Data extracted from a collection
-*-

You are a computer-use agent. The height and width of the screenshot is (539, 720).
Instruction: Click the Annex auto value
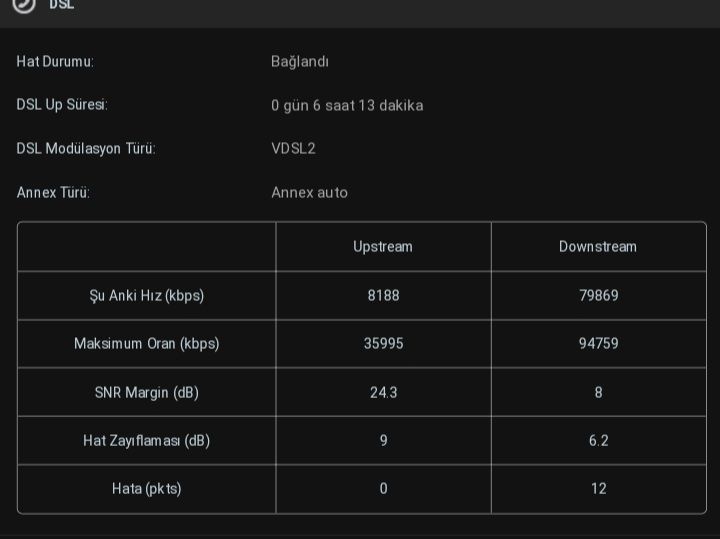[x=309, y=193]
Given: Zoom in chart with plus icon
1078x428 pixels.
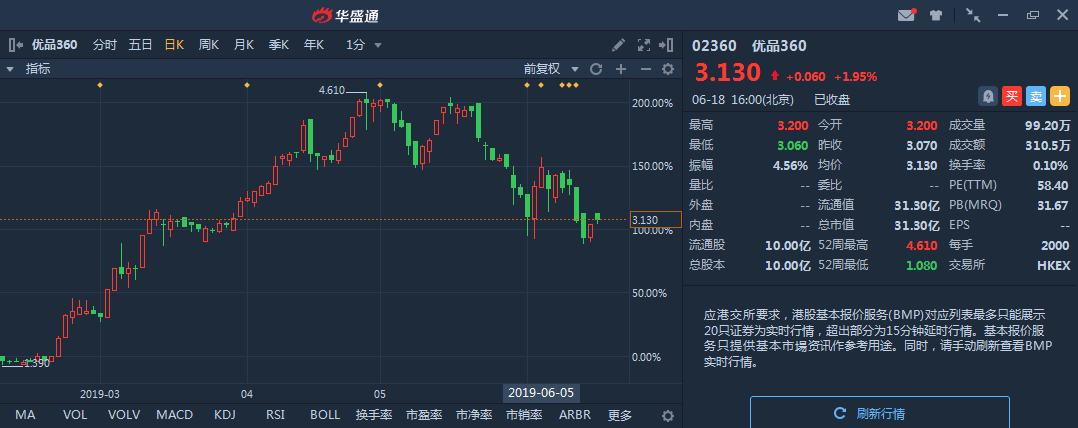Looking at the screenshot, I should click(621, 69).
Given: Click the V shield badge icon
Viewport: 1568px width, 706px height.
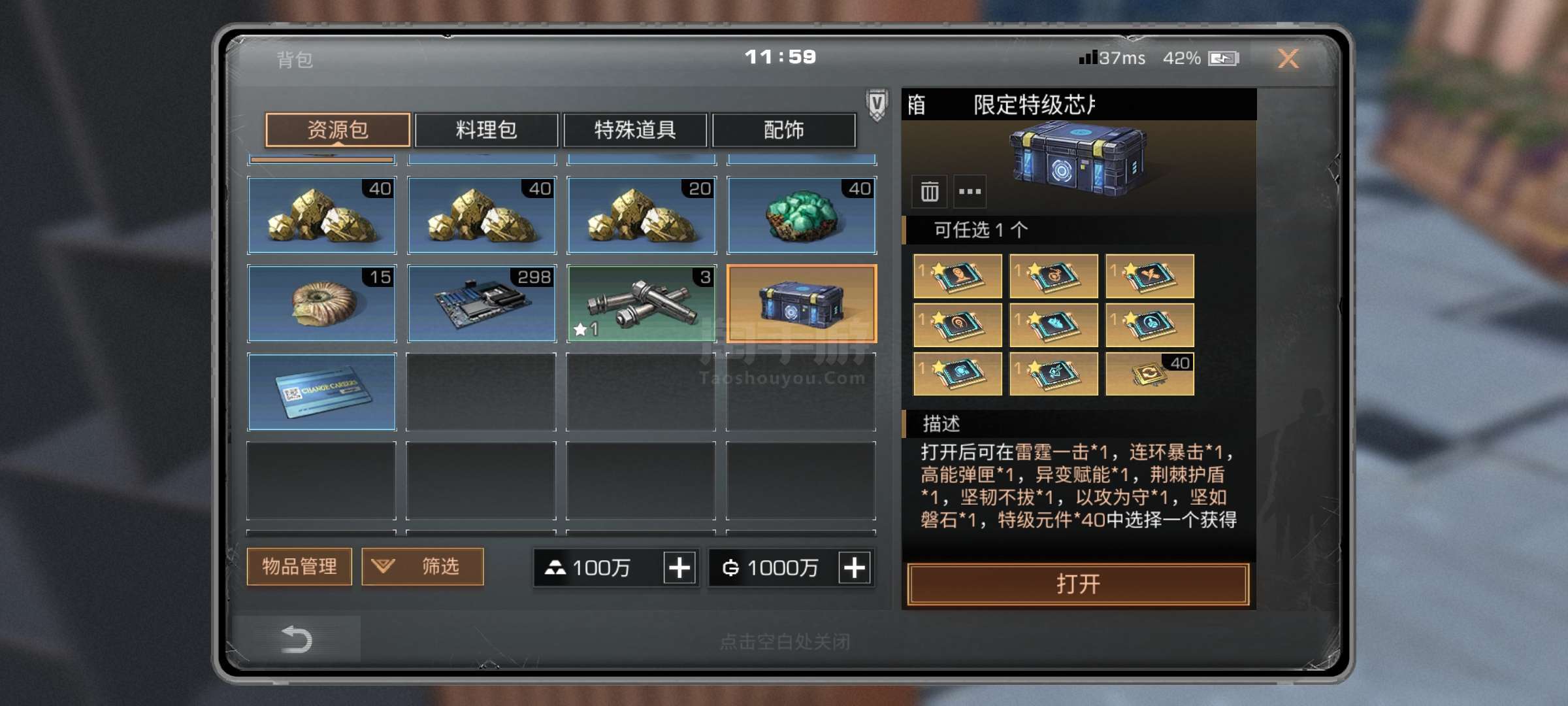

-*-

_EXERCISE PROMPT:_ Without any pictures, please reproduce the full set of entries.

_WRITTEN RESPONSE:_
You are a computer-use agent. The height and width of the screenshot is (539, 720).
Instruction: Click the Annex auto value
[x=309, y=193]
Given: Zoom in chart with plus icon
1078x428 pixels.
Looking at the screenshot, I should click(621, 69).
Given: Click the V shield badge icon
Viewport: 1568px width, 706px height.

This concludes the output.